Reproduce each of the following items verbatim, line for line.

Element lookup items
==*==

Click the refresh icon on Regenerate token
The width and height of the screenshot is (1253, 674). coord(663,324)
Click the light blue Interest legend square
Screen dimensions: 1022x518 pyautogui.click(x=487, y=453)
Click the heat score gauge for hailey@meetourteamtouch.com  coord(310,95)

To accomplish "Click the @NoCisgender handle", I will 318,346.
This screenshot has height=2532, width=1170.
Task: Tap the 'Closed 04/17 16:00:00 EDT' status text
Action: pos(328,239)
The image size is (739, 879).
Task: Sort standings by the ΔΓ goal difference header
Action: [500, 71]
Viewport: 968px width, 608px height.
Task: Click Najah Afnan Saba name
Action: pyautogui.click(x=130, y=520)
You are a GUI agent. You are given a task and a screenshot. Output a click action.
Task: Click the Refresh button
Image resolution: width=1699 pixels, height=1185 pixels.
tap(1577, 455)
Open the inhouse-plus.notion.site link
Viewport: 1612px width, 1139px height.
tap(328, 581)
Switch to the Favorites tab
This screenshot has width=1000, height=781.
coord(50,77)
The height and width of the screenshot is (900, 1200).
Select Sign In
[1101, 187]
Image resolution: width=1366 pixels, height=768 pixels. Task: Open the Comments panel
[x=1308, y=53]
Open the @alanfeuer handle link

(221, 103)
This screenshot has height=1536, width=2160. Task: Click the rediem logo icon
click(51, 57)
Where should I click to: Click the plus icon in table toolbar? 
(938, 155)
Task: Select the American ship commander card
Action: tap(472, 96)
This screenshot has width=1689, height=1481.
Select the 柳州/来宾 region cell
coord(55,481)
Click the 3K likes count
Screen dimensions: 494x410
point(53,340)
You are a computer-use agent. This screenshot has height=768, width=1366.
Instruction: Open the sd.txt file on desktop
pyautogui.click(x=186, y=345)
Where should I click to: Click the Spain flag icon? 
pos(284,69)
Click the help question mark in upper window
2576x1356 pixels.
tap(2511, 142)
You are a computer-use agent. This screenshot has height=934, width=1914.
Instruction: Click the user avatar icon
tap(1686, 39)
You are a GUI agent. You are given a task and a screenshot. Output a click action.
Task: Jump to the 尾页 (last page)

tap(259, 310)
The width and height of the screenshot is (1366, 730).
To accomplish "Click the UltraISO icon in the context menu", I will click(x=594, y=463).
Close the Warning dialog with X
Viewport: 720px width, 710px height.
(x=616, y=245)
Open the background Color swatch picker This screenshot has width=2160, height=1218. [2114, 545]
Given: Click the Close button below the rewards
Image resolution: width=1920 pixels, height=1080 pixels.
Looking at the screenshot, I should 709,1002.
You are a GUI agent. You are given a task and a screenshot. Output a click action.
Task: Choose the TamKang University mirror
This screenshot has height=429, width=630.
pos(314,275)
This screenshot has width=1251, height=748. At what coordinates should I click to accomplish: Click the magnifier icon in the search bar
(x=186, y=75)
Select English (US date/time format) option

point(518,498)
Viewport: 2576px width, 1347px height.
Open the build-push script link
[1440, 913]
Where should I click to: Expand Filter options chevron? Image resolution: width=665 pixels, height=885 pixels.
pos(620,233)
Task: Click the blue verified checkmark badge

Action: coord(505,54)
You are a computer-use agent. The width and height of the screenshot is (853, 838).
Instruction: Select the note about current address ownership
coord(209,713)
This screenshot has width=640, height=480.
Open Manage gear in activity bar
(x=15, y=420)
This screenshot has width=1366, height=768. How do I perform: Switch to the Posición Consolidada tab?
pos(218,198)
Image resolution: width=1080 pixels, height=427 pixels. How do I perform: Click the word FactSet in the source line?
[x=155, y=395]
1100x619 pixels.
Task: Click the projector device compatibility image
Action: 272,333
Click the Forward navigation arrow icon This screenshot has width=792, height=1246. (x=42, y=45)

==*==

Result of this exercise:
Click the refresh icon on Regenerate token
The width and height of the screenshot is (1253, 674). coord(663,324)
Click the light blue Interest legend square
Screen dimensions: 1022x518 pyautogui.click(x=487, y=453)
Click the heat score gauge for hailey@meetourteamtouch.com  coord(310,95)

To accomplish "Click the @NoCisgender handle", I will 318,346.
This screenshot has height=2532, width=1170.
Task: Tap the 'Closed 04/17 16:00:00 EDT' status text
Action: pos(328,239)
The image size is (739, 879).
Task: Sort standings by the ΔΓ goal difference header
Action: [500, 71]
Viewport: 968px width, 608px height.
Task: Click Najah Afnan Saba name
Action: pyautogui.click(x=130, y=520)
You are a GUI agent. You are given a task and a screenshot. Output a click action.
Task: Click the Refresh button
Image resolution: width=1699 pixels, height=1185 pixels.
tap(1577, 455)
Open the inhouse-plus.notion.site link
Viewport: 1612px width, 1139px height.
tap(328, 581)
Switch to the Favorites tab
This screenshot has width=1000, height=781.
coord(50,77)
The height and width of the screenshot is (900, 1200).
Select Sign In
[1101, 187]
Image resolution: width=1366 pixels, height=768 pixels. Task: Open the Comments panel
[x=1308, y=53]
Open the @alanfeuer handle link

(221, 103)
This screenshot has height=1536, width=2160. Task: Click the rediem logo icon
click(51, 57)
Where should I click to: Click the plus icon in table toolbar? 
(938, 155)
Task: Select the American ship commander card
Action: tap(472, 96)
This screenshot has width=1689, height=1481.
Select the 柳州/来宾 region cell
coord(55,481)
Click the 3K likes count
Screen dimensions: 494x410
point(53,340)
You are a computer-use agent. This screenshot has height=768, width=1366.
Instruction: Open the sd.txt file on desktop
pyautogui.click(x=186, y=345)
Where should I click to: Click the Spain flag icon? 
pos(284,69)
Click the help question mark in upper window
2576x1356 pixels.
tap(2511, 142)
You are a computer-use agent. This screenshot has height=934, width=1914.
Instruction: Click the user avatar icon
tap(1686, 39)
You are a GUI agent. You are given a task and a screenshot. Output a click action.
Task: Jump to the 尾页 (last page)

tap(259, 310)
The width and height of the screenshot is (1366, 730).
To accomplish "Click the UltraISO icon in the context menu", I will click(x=594, y=463).
Close the Warning dialog with X
Viewport: 720px width, 710px height.
(x=616, y=245)
Open the background Color swatch picker This screenshot has width=2160, height=1218. [2114, 545]
Given: Click the Close button below the rewards
Image resolution: width=1920 pixels, height=1080 pixels.
Looking at the screenshot, I should 709,1002.
You are a GUI agent. You are given a task and a screenshot. Output a click action.
Task: Choose the TamKang University mirror
This screenshot has height=429, width=630.
pos(314,275)
This screenshot has width=1251, height=748. At what coordinates should I click to accomplish: Click the magnifier icon in the search bar
(x=186, y=75)
Select English (US date/time format) option

point(518,498)
Viewport: 2576px width, 1347px height.
Open the build-push script link
[1440, 913]
Where should I click to: Expand Filter options chevron? Image resolution: width=665 pixels, height=885 pixels.
pos(620,233)
Task: Click the blue verified checkmark badge

Action: coord(505,54)
You are a computer-use agent. The width and height of the screenshot is (853, 838).
Instruction: Select the note about current address ownership
coord(209,713)
This screenshot has width=640, height=480.
Open Manage gear in activity bar
(x=15, y=420)
This screenshot has width=1366, height=768. How do I perform: Switch to the Posición Consolidada tab?
pos(218,198)
Image resolution: width=1080 pixels, height=427 pixels. How do I perform: Click the word FactSet in the source line?
[x=155, y=395]
1100x619 pixels.
Task: Click the projector device compatibility image
Action: 272,333
Click the Forward navigation arrow icon This screenshot has width=792, height=1246. (x=42, y=45)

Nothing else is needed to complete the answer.